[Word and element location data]
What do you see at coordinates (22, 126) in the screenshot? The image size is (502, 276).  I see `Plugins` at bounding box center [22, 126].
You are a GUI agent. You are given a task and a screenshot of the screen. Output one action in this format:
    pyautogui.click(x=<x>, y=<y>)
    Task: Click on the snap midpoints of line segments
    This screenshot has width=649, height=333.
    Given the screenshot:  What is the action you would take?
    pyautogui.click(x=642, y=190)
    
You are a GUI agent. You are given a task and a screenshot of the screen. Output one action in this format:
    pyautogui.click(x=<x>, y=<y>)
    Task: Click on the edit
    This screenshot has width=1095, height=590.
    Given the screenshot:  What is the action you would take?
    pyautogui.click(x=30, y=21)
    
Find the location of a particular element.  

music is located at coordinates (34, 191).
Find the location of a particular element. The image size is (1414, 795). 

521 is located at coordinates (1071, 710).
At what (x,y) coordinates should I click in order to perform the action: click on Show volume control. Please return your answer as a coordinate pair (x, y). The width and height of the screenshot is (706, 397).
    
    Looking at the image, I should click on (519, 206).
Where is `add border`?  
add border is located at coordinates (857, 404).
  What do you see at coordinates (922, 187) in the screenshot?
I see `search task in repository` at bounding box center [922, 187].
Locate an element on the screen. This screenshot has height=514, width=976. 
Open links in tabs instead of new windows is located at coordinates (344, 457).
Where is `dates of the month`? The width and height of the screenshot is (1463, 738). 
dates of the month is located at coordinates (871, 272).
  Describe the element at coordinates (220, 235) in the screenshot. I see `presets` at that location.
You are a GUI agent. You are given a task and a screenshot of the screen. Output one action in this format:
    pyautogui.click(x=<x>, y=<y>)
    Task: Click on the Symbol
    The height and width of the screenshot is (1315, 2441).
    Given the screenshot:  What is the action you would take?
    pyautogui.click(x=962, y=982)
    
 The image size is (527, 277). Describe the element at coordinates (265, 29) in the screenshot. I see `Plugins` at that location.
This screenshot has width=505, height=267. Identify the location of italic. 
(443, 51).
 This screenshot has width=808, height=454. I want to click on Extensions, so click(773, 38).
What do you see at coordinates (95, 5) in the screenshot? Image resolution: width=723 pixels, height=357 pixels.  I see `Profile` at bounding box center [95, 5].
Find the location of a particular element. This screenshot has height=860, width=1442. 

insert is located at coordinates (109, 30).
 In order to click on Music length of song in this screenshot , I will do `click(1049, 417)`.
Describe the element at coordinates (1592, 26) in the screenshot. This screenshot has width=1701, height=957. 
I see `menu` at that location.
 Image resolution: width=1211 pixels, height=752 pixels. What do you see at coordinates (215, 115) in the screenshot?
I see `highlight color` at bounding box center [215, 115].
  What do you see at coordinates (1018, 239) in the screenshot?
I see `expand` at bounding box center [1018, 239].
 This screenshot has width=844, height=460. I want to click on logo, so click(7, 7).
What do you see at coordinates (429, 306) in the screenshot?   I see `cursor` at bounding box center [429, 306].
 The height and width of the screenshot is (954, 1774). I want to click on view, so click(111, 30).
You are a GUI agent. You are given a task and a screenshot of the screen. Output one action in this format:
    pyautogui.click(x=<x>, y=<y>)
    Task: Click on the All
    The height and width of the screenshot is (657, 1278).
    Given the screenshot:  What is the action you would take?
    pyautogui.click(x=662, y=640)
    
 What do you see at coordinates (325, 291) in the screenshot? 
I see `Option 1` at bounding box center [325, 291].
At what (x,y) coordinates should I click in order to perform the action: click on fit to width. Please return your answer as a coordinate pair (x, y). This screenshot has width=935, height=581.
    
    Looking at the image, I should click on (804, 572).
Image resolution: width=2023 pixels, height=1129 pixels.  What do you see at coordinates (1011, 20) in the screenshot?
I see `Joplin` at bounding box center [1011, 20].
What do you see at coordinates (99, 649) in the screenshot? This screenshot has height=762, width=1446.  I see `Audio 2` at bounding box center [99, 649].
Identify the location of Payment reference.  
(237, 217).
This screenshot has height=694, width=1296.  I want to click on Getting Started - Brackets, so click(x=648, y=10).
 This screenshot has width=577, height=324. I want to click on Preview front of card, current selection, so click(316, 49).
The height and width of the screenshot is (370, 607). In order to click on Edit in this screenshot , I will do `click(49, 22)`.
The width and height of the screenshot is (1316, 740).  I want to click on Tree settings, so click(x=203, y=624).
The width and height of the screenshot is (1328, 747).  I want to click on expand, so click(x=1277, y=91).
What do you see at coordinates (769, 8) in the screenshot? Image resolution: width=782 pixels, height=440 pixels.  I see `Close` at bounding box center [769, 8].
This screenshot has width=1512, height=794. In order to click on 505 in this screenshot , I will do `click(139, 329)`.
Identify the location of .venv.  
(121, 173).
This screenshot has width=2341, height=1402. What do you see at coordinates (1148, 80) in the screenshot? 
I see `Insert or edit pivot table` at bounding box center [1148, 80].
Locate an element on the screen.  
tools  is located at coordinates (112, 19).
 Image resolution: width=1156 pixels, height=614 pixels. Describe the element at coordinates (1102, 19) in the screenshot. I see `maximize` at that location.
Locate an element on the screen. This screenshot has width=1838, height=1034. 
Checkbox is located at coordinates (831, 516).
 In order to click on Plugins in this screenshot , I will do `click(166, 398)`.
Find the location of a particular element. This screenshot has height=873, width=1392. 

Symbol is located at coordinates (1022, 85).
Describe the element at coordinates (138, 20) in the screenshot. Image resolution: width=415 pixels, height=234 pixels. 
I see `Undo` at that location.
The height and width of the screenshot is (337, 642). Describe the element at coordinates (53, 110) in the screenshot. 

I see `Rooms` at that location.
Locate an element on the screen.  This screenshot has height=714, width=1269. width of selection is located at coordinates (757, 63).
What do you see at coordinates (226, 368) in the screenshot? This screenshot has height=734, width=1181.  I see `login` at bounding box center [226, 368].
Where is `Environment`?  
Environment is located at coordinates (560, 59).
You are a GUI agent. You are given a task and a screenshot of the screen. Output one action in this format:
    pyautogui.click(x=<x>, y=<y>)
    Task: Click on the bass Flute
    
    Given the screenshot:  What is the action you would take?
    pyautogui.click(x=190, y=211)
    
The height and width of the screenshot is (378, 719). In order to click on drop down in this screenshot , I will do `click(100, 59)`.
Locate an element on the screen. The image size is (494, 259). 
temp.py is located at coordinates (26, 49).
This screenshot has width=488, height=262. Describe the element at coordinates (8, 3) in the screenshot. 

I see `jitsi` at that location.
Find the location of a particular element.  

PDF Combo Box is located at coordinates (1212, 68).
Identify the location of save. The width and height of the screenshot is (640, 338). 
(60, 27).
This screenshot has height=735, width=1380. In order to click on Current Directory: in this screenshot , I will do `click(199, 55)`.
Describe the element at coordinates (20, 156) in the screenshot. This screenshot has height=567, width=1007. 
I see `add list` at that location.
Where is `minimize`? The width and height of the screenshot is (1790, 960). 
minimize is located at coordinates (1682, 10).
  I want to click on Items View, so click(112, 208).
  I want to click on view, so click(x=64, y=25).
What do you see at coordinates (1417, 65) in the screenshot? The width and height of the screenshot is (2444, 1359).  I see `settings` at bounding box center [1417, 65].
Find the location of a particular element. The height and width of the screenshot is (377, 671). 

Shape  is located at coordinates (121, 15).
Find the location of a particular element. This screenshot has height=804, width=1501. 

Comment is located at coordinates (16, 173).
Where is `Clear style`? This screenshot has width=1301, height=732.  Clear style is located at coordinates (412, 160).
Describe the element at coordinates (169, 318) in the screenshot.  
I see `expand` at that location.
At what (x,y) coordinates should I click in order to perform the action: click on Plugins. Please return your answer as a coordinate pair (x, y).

§ What is expected: Copy the items verbatim, from their first line up to and including the line containing "pyautogui.click(x=642, y=190)".

§ Task result:
What do you see at coordinates (22, 126) in the screenshot? The image size is (502, 276).  I see `Plugins` at bounding box center [22, 126].
You are a GUI agent. You are given a task and a screenshot of the screen. Output one action in this format:
    pyautogui.click(x=<x>, y=<y>)
    Task: Click on the snap midpoints of line segments
    This screenshot has width=649, height=333.
    Given the screenshot:  What is the action you would take?
    pyautogui.click(x=642, y=190)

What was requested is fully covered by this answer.